With winter approaching, seasonal work is winding down on the stage-by-stage development of Ranney Hill Trail, a former prospecting passage just outside of Yellowknife that’s been reimagined as a multi-use area for gold diggers, dog walkers and educators alike.
The trail, once a hotspot for 1930s and 40s-era gold-seekers, including its namesake Winslow Ranney, has been reworked over the last three years to accommodate recreational users – from tourists to bird watchers – along with prospectors and students.
The ongoing project is made possible by the concerted efforts of about a dozen community organizations, led by the Mining Training Society and TerraX Minerals – some of the groups that form a working committee heading the trail’s development.
With the help of volunteers, the committee — funded by businesses and the North Slave branch of the GNWT’s Industry, Tourism and Investment (ITI) department — has added several features to the trail over the last few years, with an overall aim to make the area more user-friendly for all those passing through.
For David Connelly, a local mining consultant, the project is an example of outside-the-box thinking from community groups and volunteers.
“Everyone has come together,” said Connelly on the development of the trail, which remains an active prospecting site for TerraX.
This season, benches – built by St.

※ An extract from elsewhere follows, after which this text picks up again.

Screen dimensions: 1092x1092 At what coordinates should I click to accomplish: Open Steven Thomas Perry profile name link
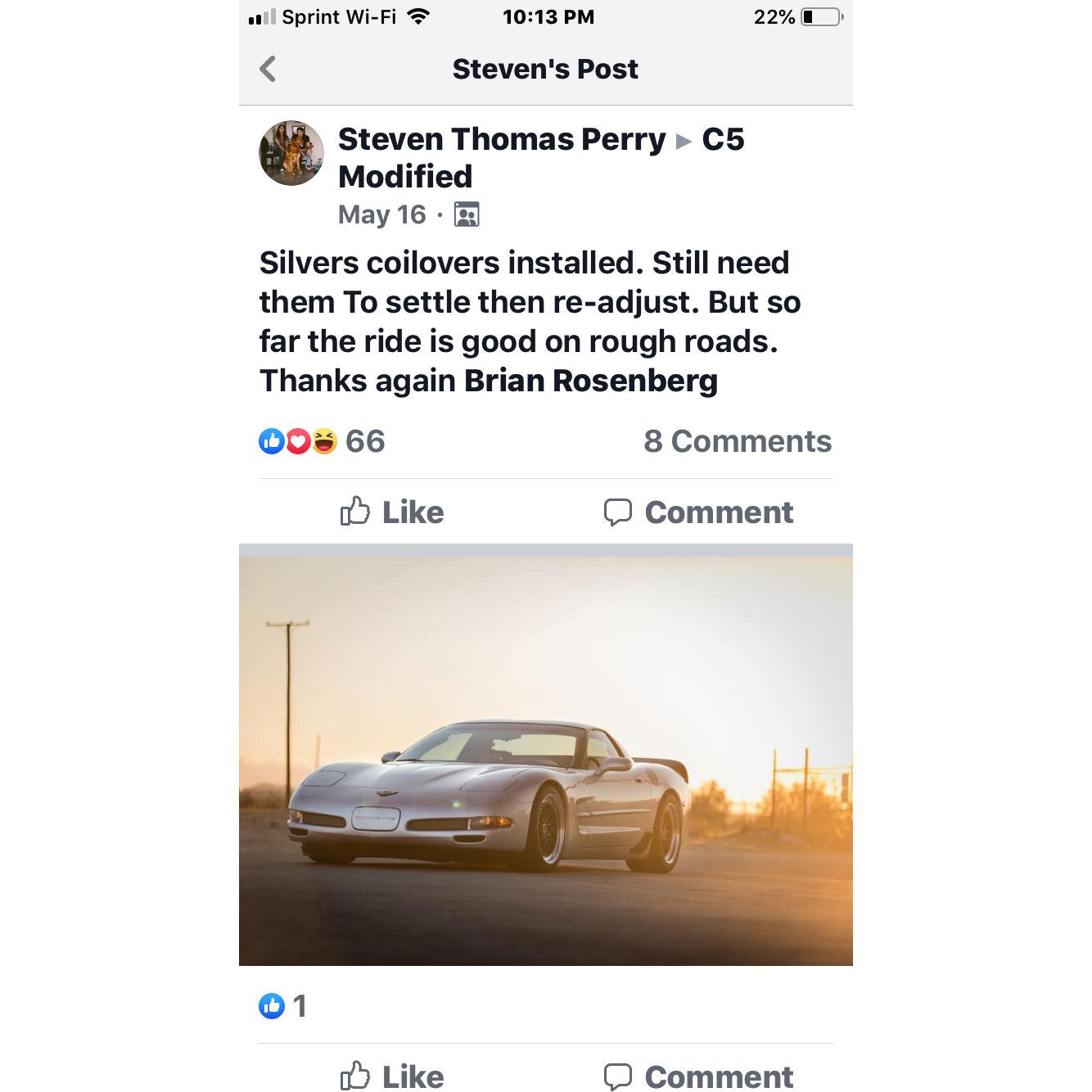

Patrick High School students at the
Kimberlite Career and Technical Centre – and a boardwalk were installed along Ranney Hill Trail.
Acasta HeliFlight Inc. played a large role in shipping the materials to the site.
The work was done by volunteers from local groups – from Yellowknife Scouts to the city’s ski club – who received donations from the committee in exchange for each hour worked along the trail.
This year’s progress follows the implementation of a parking area, signs and gravel added last year, part of a bid to bolster the trail’s interpretive features.
Use of the trail continues to grow year by year, said Connelly.
It’s frequented by tourists, lovers of the outdoors and students.
An Aurora College prospecting course routinely brings post-secondary students to the trail, and the area has seen influx of visits from elementary students as part of their science and geology curriculum each year, Connelly told Yellowknifer.
The mixed usage of the trail is exactly what Connelly and the committee had hoped for.
“The aim is to demonstrate that trails don’t have to be single-use,” said Connelly.
Connelly said Ranney Hill’s popularity as a site for recreation, tourism, prospecting and education has proven trails don’t have to be limited to one specific use.
Connelly expects this year’s round of additions to the trail to wind down at the end of the month.
After that, work will continue next year.
The committee plans to add a trailhead sign at the Ranney Hill Trail in 2020.
That addition will coincide with the planned launch of an interpretative app to guide trail users, said Connelly.